Read the sentences separately;

They need to learn that love is awful, in the both the ancient and modern senses of the world

Not in doubt, that's pretty much TRP in a nutshell

that love is infinitely more powerful and real than any marketplace, sexual or otherwise.

This contradicts the statement that love is awful. Combined this means that Love is awful, but both real and powerful?

They need to read Freud, who wrote that every man wants to murder his father and sleep with his mother and that the only way to be civilized is to recognize that everyone is barbaric way down deep inside. They need to know that desire is a mess, and that everyone suffers from its mess. Instead of culture, the world offers the boys of The Red Pill contempt. Instead of education, outrage. But it’s not just the boys of The Red Pill who need to begin again to learn from the fiasco that is men and women. It’s everybody. It’s the whole world.

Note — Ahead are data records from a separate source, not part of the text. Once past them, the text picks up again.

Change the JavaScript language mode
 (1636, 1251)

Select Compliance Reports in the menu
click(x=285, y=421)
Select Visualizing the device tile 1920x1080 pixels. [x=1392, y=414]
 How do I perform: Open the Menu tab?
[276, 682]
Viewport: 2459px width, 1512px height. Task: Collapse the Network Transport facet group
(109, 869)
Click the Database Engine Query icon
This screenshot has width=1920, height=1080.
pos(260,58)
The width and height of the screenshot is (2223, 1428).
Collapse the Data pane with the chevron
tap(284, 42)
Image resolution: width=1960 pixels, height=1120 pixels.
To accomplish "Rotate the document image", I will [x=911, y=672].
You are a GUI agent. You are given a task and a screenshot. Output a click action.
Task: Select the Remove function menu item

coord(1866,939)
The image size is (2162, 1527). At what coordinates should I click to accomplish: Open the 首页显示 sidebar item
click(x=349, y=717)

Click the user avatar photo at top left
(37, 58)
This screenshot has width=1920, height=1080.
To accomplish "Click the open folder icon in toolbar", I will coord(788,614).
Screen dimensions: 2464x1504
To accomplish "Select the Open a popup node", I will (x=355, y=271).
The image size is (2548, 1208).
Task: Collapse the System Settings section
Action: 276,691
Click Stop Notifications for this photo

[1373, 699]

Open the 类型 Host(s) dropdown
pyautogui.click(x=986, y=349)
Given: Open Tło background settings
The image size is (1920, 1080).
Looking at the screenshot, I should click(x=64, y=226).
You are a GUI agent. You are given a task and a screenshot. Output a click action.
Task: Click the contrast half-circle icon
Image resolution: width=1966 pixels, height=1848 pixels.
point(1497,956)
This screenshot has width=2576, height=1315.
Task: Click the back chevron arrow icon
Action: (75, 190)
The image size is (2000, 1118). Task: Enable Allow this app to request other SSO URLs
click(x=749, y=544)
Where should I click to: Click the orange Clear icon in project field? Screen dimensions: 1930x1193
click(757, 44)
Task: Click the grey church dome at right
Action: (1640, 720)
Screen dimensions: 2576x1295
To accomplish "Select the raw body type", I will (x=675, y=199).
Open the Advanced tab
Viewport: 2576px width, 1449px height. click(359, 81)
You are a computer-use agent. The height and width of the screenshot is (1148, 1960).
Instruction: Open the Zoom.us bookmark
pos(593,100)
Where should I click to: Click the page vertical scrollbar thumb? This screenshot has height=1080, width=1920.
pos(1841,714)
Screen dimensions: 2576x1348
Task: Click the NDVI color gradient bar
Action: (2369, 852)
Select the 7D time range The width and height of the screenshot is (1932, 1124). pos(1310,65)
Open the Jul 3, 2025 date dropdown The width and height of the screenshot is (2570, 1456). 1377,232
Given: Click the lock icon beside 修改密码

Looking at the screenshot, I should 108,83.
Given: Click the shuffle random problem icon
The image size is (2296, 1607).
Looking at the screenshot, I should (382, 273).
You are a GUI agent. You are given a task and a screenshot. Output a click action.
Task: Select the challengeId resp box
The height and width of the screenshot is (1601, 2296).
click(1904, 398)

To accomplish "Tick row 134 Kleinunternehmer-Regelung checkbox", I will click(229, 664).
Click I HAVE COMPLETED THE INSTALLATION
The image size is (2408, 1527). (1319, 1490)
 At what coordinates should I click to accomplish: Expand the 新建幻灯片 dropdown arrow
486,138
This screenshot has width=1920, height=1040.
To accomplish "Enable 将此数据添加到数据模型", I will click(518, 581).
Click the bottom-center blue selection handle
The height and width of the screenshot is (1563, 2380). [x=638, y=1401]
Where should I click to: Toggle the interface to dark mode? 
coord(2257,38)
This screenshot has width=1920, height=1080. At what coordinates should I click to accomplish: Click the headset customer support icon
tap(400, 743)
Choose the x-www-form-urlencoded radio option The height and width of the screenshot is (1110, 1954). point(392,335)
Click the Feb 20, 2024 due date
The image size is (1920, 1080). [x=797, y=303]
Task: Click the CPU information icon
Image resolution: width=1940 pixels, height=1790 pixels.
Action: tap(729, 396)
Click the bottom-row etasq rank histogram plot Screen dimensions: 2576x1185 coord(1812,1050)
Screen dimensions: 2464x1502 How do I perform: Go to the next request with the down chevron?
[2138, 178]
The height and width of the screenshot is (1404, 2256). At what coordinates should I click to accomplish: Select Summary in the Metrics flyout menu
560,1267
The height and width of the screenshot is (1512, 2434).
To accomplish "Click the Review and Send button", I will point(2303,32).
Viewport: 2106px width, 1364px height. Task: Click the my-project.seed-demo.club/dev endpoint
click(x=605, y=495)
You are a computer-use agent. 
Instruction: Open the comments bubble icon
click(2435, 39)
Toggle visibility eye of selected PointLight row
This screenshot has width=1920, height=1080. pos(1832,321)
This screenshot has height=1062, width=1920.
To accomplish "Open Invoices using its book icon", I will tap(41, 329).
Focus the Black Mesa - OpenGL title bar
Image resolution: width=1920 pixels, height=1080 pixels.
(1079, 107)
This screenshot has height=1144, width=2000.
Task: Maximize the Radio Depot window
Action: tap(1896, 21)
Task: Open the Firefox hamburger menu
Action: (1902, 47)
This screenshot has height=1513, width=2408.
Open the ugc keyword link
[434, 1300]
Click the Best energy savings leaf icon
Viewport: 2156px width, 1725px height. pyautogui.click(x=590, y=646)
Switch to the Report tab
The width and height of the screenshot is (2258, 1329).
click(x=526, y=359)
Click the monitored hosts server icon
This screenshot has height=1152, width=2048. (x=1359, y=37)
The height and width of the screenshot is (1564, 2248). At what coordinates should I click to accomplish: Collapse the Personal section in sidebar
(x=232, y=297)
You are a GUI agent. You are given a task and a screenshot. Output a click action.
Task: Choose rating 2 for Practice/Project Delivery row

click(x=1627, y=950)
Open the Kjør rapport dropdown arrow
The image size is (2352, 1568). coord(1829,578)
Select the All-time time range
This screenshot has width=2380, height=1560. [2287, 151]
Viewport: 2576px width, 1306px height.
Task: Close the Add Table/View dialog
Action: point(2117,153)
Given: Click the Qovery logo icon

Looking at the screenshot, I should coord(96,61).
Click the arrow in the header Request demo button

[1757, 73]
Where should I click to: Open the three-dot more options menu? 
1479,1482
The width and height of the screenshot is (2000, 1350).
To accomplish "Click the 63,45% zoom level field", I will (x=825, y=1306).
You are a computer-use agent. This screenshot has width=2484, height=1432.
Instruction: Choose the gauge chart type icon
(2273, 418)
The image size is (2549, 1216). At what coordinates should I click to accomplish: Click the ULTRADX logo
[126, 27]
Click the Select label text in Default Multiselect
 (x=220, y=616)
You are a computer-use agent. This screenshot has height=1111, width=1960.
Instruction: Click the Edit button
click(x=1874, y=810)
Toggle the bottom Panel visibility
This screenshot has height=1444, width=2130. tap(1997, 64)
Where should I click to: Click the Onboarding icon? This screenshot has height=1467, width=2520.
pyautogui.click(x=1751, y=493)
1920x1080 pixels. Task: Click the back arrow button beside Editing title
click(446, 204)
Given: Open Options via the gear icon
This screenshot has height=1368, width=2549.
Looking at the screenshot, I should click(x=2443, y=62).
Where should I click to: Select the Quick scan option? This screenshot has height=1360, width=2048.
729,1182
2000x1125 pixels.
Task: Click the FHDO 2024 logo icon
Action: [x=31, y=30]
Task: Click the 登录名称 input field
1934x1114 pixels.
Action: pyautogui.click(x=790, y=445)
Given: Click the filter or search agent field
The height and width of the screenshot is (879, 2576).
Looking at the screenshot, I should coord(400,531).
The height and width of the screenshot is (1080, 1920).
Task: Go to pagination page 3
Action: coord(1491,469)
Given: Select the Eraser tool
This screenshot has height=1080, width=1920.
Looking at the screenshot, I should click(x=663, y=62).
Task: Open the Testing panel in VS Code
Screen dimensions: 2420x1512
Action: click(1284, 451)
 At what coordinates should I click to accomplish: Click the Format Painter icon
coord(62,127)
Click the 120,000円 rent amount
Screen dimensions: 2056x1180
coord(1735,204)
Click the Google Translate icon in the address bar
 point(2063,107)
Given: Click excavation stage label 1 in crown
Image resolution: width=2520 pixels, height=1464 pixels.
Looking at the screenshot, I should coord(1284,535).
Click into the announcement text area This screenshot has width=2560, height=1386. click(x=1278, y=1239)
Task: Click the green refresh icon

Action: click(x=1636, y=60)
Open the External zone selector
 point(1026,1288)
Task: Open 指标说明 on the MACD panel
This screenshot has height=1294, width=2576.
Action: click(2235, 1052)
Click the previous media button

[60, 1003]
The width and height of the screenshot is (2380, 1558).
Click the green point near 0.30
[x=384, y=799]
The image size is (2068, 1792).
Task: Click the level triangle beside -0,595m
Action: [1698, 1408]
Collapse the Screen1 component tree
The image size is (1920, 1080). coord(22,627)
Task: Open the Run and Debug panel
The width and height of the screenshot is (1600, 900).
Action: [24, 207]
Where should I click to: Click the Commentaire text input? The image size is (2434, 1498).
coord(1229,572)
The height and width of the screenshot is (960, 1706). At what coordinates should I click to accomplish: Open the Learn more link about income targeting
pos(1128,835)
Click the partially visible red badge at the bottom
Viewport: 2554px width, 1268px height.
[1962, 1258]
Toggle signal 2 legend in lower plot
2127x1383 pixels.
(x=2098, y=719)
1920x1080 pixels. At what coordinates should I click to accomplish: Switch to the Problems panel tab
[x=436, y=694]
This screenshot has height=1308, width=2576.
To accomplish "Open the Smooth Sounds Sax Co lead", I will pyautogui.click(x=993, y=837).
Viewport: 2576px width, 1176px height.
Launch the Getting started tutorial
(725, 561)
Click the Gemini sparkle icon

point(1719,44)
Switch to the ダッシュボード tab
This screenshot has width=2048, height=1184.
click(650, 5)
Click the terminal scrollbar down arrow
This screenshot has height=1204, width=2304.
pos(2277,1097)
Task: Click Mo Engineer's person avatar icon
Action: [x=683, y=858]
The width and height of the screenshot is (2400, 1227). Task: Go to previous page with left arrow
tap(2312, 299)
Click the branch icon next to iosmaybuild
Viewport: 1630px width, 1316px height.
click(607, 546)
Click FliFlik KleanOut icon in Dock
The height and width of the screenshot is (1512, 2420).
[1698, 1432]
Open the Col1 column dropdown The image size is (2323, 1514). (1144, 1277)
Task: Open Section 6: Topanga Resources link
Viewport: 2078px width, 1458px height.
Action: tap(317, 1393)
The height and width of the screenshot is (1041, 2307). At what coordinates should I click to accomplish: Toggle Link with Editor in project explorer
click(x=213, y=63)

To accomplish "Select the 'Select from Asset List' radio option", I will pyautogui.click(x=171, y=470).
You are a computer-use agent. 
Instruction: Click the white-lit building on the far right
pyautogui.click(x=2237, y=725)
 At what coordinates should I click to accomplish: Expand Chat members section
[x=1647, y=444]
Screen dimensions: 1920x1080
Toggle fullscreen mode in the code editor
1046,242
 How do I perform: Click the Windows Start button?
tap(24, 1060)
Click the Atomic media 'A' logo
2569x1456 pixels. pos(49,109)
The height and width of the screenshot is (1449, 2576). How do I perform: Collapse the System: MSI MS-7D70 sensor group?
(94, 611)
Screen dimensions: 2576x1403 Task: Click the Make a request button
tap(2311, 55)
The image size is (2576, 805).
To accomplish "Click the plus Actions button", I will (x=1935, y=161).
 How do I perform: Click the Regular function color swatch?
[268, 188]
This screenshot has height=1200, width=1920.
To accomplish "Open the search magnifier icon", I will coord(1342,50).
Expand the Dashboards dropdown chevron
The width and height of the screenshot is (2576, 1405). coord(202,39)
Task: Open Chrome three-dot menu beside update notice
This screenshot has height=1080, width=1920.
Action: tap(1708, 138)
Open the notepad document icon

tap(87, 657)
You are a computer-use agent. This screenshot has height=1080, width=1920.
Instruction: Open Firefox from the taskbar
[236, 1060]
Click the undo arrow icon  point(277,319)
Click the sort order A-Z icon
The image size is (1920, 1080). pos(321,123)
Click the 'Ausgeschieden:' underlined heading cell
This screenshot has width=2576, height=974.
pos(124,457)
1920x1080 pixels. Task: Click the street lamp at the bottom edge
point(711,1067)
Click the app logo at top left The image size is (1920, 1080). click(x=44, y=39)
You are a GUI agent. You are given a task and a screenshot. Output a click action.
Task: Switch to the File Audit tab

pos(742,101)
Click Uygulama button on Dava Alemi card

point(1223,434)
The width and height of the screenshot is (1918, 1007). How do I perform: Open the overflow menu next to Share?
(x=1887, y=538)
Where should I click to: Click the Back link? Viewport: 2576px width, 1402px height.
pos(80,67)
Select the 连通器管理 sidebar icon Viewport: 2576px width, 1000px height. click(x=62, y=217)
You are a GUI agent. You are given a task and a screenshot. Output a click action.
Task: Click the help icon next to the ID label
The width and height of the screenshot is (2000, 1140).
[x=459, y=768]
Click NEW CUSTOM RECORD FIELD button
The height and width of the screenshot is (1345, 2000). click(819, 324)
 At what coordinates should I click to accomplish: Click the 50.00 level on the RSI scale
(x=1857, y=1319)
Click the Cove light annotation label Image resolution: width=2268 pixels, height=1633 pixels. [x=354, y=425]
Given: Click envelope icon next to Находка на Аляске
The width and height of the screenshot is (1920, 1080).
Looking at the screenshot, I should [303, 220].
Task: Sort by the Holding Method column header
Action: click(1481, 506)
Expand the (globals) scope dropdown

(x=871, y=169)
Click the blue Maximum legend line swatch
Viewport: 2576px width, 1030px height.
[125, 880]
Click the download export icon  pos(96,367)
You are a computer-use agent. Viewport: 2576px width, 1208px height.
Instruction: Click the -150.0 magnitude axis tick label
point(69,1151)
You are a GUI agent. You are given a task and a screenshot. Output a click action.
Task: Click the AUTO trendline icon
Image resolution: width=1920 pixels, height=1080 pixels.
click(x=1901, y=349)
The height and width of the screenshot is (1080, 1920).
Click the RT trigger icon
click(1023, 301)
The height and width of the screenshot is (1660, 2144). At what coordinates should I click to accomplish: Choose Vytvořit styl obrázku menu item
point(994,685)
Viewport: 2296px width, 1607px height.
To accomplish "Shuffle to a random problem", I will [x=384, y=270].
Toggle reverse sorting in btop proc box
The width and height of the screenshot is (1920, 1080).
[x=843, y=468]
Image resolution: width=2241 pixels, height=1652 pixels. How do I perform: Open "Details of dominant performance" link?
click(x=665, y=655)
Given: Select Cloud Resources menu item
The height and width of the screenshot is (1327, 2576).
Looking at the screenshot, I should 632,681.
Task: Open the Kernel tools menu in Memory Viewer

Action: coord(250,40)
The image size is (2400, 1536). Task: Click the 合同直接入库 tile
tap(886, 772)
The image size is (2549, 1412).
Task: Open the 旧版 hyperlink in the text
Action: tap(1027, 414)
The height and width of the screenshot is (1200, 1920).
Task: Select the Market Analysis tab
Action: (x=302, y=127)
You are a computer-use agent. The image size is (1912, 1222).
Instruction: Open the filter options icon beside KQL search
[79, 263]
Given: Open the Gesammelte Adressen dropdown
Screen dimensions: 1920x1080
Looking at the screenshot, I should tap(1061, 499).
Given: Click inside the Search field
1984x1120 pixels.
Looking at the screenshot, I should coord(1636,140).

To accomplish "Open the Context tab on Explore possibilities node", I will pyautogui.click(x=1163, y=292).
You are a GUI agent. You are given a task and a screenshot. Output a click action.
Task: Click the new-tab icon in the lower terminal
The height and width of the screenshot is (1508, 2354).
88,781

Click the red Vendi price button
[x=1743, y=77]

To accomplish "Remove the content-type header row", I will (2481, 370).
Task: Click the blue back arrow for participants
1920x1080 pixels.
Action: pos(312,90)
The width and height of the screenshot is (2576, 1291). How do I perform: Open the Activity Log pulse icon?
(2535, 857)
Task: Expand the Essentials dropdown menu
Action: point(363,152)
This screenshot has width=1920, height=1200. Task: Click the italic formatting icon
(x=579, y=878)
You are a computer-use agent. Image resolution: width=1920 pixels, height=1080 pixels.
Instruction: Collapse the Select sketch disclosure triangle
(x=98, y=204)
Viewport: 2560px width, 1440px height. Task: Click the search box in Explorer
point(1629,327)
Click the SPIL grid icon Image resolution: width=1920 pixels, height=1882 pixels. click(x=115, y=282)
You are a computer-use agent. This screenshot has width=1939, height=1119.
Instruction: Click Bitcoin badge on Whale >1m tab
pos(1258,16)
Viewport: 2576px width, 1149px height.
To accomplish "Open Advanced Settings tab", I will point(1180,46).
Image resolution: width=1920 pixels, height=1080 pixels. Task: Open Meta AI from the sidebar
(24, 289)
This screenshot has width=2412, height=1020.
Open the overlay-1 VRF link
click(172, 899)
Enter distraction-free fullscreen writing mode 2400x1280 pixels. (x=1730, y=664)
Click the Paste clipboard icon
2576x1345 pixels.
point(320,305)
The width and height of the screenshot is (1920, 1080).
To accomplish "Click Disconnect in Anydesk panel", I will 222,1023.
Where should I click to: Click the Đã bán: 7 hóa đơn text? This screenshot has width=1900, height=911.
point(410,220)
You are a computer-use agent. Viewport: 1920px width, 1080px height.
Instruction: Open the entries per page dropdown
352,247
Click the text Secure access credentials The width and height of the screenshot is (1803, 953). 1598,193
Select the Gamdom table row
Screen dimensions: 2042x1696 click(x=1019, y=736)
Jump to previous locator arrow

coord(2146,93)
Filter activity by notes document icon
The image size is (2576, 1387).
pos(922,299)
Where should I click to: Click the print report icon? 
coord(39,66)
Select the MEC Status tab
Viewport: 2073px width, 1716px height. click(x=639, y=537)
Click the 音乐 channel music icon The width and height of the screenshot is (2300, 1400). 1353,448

Pseudo bullshit. If we take the author at face value, we are to accept the contradiction of dick and soul? It's a lame and begrudging acknowledgement that once you dig down, MAYBE TRP is legit, but the solution is just to sit back and be nice and accept it. Just like that famous EMSK know post about TRP, the "solution" is just to accept the contradiction and do nothing about it, which is back to square 1, and actually a regression because you can see what is going on, and you choose to do nothing about it.

The question the author should have asked (obviously he's not going to because he likes his job) is if this inherent contradiction comes from Women, why don't Women change?

And remember the key 9 words in this article:

and, most of all, workout schedules and diet regimes.

Summary: There is a lot that goes into what you read, you could literally do this with everything you read, including my posts. It is instructive to do it for this guardian article because you have a background knowledge of what is being written about.

Most of what you read, you do not have that background knowledge, so be aware of tricks like this, once you start looking for them you will learn to recognise them.

News do not provide information any more, they take information, and modify it to suit their own ends with bait.

If you get good enough, sometimes it is possible to look at the bait, and reconstruct that information that it once was.